Вроде бы мы от желания лопаемся угодить лучшему другу. Я и махнул рукой на сундук:
– Вот, теплее не придумаешь.
И правда, натопили прибор по этому случаю по полной.
Француз пригрелся и не заметил, как от штанов пар пошел. Подпрыгнул, завизжал. Свита понять не может, чего он себя по заду шлепает? Наши – и русские, и испанцы – улыбки прячут. Уехал гость, даже не пообедал.
Дело тогда замяли – будто я вопрос не понял, а переводчик жест мой неверно истолковал, но, когда из Испании вернулись, мне этот случай припомнили.
В другой раз, уже в войну, заместитель по тылу в эскадрилье был – капитан Васильев. Толстый и рыжий. И не просто рыжий, а с роскошными, зачесанными наверх волосами. Любил на корне большого дуба расположиться. Мы тогда на другом аэродроме базировались, а вокруг – красивейший лес. Дубы старые, раскидистые, корни узловатые, выпирали поверх земли. Белых грибов там было хоть косой коси.
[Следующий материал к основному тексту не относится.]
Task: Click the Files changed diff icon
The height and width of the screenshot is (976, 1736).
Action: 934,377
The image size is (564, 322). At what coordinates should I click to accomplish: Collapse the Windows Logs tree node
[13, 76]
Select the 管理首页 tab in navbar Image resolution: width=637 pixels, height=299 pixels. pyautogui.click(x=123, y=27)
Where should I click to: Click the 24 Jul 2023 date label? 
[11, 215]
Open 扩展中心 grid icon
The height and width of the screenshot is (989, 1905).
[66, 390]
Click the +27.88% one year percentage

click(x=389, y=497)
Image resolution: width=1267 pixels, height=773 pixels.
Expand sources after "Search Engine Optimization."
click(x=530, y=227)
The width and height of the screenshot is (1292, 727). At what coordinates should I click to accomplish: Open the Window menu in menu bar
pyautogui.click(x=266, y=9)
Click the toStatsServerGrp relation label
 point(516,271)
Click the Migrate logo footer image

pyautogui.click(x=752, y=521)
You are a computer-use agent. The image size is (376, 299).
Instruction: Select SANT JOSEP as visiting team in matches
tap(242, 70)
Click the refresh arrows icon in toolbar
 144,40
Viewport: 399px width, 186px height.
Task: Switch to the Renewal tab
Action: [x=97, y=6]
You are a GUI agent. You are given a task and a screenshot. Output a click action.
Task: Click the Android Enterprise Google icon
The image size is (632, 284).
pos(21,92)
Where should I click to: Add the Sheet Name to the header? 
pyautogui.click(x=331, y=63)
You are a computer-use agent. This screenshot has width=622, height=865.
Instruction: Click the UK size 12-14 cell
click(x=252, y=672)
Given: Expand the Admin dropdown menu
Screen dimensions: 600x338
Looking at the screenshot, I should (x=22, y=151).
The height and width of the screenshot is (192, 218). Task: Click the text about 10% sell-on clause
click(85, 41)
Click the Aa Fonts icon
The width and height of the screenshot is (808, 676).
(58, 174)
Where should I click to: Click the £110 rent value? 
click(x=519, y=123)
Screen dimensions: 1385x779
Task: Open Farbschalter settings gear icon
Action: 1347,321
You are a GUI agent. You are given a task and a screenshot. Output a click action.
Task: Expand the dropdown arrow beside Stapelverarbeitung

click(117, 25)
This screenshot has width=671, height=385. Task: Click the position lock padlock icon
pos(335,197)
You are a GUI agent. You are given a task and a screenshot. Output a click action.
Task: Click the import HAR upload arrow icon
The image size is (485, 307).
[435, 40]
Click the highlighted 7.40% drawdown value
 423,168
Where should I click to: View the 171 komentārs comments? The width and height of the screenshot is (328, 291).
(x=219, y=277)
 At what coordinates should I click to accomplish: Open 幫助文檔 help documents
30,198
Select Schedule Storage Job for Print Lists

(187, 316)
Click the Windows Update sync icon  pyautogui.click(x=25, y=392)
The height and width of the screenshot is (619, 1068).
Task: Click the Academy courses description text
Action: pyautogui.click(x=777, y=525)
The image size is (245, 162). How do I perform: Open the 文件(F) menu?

Любил присесть Васильев под дубом. Сидит, как на сцене оперного театра, шевелюра на солнце медью отливает, что твои литавры, а столовая – под навесом, напротив. Экипажи ложками борщ наворачивают и обсуждают – свои волосы у зампотыла или парик.
И именно в те дни кто-то раздобыл «Приключения Тома Сойера». Книга детская, но смешная, да у нас любую до дыр зачитывали. Был там эпизод – дети кошку на веревке спустили, чтобы парик с учителя снять. Прочитано – сделано.
При кухне всегда какая-нибудь кошатина паслась, не Бомбовоз, его на том аэродроме с нами еще не было. Смастерили зверю обвязку, будто заправскому парашютисту, и неделю тренировали не мяукать. Как? Да просто. Внизу – вкусные обрезки, а сверху котяру на старом фале спускали. Научилась! Десантировалась молча и цепляла мертвой хваткой первое, что в когти попадется.
Прошла кошка учебку. Перекинули тот же фал через ветку, эскадрилья вокруг стола расселась, все в курсе либретто, кроме рыжего тыловика. И операцию «захват» при полном аншлаге провели.
Только ни с чем десантура вверх на фале вознеслась – волосы свои оказались. Хотя Цыган потом ворчал, что тыловик про засаду прознал и парик на клей посадил. Тогда не одно мое звено, а вся эскадрилья развлекалась, но мне и за него прописали, уже до кучи…
Долго я в эту ночь просидел, не хотелось спать. Дома бы к утру замерз, а здесь как стояла духота, так никуда и не делась. Не потянуло прохладой, не выпала роса. Черная махина леса казалась тем самым родным сосняком за околицей в деревне у бабушки, но вдруг взрывалось что-то в дальнем вулкане и сыпало пеплом, а на рассвете подул ветер с моря, и пепел стал походить на снег…
Все это казалось дурным сном. Ночью смотришь на звезды в иллюминатор, ждешь, пока чиркнет по черному небу метеор, вспомнишь это «будто чиркнуло… а ты потом всю жизнь руки тянешь, греешься». Лица, лица, слова, будто из другой жизни. А ты здесь лежишь на полу чужого «ланкастера» под чужим небом в чужом лесу. Даже в Испании лес и то не был таким чужим. Вернемся ли мы когда-нибудь? Как там мои, лишь бы все с ними было хорошо… эта война, каждый день, каждый час гибнут люди, а мы здесь на просеке топчемся.